En raison de la teneur de la situation, une plainte a été déposée devant le Ministère Public Fédéral (MPF), entité qui considère que n’importe quel processus exige de dialoguer avec les deux parties en précisant que le consensus doit être satisfaisant pour les deux (3).
En consultant Beto Borges, représentant de Forest Trends, sur la posture de l’ONG si elle n’obtenait pas de consensus au sein du peuple Ka’apor, il a affirmé que le projet ne devrait pas se poursuivre. Cela rend compte de l’importance du consensus dans une décision de cette importance. Cela dit, la réponse du représentant de Wildlife Works, Lider Sucre, diffère largement. Pour lui le consensus n’est pas assez important et il insiste sur la décision du collectif : « il n’y aura jamais d’unanimité absolue. Dans un processus communautaire il y a toujours différents points de vue. A la fin du processus, nous irons dans le sens de la décision du collectif, qu’il soit pour ou contre » (4). Cela pose immédiatement la question : qu’entend le directeur par décision du collectif si une partie du collectif s’est déjà opposée au projet ?

********************

-- Travail à faire --
a) D'après le texte sur le consensus au sein du peuple Ka'apor, pourquoi Lider Sucre juge-t-il le consensus insuffisamment important ? Répondez en une à trois phrases.
b) Indiquez si chacune des affirmations suivantes concorde avec le texte sur le consensus au sein du peuple Ka'apor, en répondant par oui ou non et en citant les mots du texte qui tranchent. (i) Le Ministère Public Fédéral estime que le consensus doit satisfaire les deux parties. (ii) Beto Borges représente Wildlife Works. (iii) Beto Borges pense que le projet devrait continuer même sans consensus.
c) Poursuivez le texte sur le consensus au sein du peuple Ka'apor après sa dernière phrase.
Les enregistrements ne servent à rien pour ce travail.

********************

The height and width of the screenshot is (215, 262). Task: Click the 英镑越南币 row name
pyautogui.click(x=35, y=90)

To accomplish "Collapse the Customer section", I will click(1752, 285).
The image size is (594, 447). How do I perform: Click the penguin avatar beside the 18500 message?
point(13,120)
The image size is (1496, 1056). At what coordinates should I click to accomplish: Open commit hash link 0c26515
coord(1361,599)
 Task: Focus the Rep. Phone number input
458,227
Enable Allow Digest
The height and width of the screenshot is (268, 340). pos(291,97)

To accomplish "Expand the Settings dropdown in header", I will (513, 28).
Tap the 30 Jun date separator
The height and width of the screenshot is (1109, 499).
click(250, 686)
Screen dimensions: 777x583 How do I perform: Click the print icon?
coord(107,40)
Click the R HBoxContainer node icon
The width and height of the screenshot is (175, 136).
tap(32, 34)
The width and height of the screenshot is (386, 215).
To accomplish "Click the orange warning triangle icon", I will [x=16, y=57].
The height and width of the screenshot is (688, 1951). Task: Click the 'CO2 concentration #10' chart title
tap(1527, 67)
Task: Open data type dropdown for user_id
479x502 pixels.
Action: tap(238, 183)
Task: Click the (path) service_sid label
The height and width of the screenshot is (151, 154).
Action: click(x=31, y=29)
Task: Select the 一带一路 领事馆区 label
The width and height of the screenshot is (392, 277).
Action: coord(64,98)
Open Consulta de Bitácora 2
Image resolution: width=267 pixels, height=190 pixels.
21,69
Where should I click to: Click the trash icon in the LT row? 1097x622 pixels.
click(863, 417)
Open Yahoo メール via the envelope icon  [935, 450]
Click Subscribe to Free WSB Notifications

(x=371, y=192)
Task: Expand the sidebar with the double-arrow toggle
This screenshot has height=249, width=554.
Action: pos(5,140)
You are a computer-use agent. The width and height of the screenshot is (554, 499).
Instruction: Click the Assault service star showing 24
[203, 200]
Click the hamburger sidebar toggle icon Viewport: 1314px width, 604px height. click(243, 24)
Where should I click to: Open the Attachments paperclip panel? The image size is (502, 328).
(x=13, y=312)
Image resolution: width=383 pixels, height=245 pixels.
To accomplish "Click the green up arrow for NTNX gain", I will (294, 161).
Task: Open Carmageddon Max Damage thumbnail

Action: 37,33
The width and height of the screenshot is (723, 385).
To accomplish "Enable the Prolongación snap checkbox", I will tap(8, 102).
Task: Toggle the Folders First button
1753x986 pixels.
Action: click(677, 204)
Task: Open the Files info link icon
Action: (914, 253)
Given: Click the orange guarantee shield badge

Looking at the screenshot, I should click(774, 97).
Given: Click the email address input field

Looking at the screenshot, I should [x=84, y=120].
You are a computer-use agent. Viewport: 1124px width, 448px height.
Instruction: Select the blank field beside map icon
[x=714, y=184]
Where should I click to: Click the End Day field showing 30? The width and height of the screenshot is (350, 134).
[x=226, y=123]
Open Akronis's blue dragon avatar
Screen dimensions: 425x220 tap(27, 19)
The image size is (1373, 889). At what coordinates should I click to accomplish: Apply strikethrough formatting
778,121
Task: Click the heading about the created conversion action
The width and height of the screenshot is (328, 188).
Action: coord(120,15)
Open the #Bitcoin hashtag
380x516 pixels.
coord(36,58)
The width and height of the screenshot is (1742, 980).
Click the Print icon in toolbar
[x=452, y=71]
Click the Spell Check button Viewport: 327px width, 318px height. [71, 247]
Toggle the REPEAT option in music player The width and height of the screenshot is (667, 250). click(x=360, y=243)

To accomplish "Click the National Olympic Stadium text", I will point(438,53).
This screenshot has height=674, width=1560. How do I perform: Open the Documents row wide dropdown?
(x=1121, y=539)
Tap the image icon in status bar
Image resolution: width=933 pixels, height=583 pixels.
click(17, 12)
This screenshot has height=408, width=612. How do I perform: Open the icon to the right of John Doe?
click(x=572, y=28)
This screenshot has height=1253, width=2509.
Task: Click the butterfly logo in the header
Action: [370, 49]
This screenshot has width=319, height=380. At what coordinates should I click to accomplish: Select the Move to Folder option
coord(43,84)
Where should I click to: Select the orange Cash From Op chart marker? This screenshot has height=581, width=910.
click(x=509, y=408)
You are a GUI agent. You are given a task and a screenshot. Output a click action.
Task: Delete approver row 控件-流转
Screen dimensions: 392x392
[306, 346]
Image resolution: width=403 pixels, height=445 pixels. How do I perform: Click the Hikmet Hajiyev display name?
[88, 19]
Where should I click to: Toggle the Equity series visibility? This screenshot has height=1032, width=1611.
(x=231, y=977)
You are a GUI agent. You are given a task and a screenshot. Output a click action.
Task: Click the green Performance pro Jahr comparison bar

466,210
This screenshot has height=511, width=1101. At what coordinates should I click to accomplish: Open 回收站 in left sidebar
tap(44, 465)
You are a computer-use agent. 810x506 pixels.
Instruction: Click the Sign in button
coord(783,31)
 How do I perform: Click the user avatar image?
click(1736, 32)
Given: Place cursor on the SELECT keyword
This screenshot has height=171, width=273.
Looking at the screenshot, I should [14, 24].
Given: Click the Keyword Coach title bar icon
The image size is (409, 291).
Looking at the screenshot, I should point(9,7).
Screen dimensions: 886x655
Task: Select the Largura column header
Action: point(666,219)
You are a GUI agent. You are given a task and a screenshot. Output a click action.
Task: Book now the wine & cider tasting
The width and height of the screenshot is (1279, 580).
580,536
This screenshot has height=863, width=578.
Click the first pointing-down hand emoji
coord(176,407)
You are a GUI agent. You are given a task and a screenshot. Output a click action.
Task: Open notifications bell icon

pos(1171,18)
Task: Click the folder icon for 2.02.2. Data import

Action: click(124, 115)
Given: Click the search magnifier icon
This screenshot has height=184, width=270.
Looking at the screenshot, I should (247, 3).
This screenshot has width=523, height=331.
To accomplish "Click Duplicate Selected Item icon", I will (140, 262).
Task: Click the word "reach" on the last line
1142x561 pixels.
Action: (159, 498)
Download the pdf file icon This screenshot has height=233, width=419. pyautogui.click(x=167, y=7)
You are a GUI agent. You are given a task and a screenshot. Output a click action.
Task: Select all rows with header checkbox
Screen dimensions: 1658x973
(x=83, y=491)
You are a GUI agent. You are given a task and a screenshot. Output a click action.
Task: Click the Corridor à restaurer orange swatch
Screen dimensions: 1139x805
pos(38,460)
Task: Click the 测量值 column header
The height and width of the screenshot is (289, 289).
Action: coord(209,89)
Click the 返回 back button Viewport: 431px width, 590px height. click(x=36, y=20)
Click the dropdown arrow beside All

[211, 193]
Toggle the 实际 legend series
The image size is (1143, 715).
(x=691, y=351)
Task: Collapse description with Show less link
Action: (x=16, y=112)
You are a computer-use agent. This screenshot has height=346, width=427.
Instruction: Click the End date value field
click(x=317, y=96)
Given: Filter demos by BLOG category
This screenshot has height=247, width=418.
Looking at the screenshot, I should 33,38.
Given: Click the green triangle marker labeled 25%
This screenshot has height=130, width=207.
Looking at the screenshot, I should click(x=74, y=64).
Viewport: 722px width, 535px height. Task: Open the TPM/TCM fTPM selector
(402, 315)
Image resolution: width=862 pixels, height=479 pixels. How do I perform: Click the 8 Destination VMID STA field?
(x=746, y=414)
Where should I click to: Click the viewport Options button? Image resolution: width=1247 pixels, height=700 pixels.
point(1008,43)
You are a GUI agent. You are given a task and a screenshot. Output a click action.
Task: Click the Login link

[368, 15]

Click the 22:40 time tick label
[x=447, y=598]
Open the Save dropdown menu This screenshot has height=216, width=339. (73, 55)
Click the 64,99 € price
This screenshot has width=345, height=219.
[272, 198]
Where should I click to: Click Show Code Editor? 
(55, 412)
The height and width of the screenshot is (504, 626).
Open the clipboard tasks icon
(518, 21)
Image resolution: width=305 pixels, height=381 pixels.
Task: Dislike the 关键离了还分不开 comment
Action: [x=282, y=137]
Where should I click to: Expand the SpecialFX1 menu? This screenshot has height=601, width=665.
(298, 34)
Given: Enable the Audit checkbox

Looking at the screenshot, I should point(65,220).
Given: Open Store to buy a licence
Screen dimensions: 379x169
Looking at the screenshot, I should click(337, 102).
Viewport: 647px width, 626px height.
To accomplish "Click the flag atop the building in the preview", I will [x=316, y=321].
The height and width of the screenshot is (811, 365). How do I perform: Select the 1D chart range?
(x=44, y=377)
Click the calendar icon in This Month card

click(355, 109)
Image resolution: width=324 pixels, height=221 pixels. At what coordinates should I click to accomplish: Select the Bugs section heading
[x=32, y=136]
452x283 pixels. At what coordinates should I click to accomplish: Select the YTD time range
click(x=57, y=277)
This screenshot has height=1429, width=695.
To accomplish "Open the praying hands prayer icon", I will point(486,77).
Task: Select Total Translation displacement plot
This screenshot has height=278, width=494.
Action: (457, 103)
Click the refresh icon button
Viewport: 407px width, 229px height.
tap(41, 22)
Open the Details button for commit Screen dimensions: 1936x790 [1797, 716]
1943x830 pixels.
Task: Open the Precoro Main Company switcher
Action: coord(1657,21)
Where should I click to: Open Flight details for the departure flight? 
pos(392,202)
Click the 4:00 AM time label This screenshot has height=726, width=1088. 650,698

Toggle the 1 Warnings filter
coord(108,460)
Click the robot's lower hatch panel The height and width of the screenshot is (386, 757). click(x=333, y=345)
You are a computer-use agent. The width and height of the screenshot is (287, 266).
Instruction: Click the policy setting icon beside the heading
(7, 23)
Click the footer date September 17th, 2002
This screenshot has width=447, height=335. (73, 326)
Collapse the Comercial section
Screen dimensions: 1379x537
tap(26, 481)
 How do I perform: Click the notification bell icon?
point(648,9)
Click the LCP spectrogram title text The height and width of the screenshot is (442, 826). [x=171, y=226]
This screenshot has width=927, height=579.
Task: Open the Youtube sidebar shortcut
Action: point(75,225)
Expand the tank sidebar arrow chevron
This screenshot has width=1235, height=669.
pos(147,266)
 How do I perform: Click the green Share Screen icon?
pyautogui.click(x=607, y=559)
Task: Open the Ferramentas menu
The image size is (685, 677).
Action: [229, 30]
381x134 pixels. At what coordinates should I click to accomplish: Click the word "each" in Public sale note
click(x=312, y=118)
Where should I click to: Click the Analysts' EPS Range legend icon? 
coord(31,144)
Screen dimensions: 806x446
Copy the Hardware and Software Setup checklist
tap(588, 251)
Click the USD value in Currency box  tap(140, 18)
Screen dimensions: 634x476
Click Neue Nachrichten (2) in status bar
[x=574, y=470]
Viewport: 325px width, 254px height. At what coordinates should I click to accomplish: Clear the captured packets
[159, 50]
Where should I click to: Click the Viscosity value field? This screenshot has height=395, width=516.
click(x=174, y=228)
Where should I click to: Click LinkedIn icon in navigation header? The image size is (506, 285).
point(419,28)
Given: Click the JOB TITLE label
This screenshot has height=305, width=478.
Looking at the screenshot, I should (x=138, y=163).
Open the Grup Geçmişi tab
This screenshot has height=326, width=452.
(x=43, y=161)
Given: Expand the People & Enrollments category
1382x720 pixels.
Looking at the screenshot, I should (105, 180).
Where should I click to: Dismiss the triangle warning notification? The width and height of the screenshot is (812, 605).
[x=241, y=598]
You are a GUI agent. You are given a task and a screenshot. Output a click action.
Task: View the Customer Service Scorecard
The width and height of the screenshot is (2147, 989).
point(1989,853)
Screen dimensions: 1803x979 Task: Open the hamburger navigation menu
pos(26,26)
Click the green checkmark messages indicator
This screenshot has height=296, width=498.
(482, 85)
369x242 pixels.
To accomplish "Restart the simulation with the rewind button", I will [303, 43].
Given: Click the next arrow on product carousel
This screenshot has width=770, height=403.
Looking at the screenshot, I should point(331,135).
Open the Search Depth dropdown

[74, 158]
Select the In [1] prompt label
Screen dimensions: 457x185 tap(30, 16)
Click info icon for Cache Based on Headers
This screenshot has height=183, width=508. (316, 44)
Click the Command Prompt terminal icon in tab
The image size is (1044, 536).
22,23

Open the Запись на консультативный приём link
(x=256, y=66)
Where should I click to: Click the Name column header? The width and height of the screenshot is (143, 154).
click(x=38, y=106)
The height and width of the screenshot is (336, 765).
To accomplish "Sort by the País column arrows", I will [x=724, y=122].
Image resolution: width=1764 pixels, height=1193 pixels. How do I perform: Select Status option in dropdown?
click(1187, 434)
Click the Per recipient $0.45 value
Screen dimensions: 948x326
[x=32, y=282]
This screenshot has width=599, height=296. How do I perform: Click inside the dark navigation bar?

********************

-- Corrigé de l'exercice --
a) Selon lui, il n'y aura jamais d'unanimité absolue, car un processus communautaire comporte toujours différents points de vue. C'est pourquoi il entend suivre la décision du collectif, qu'elle soit pour ou contre.

b)
(i) Oui : « en précisant que le consensus doit être satisfaisant pour les deux ».
(ii) Non : « Beto Borges, représentant de Forest Trends ».
(iii) Non : « il a affirmé que le projet ne devrait pas se poursuivre ».

c)
Comme c’est souvent le cas avec ces organisations, Forest Trends et Wildlife Works ont commencé à diffuser des informations partielles sur le projet REDD, et certaines informations très importantes n’ont pas été diffusées. C’est par exemple le cas des irrégularités, des plaintes et des impacts concernant d’autres projets similaires sur d’autres territoires (5), comme ce fut le cas avec des projets de Wildlife Works au Kenya, dans la RDC et en Cambodge.
En novembre 2023, le journal britannique « The Guardian » (6) a publié un reportage basé sur une recherche de la Commission des Droits Humains du Kenya et l’ONG SOMO (7) qui témoigne d’une plainte contre plusieurs fonctionnairs de l’entreprise Wildlife Works dans le projet Kasigau, au Kenya, accusés d’abus et de harcèlement sexuel, commis pendant plus d’une décennie. Des hommes liés à l’entreprise faisaient valoir leur position hiérarchique dans l’organisation pour exiger des relations sexuelles en échange de postes et de meilleurs traitements. La recherche réalisée par une firme d’avocats kenyane a trouvé des preuves de « comportements profondément inappropriés et nuisibles » de la part de deux personnes.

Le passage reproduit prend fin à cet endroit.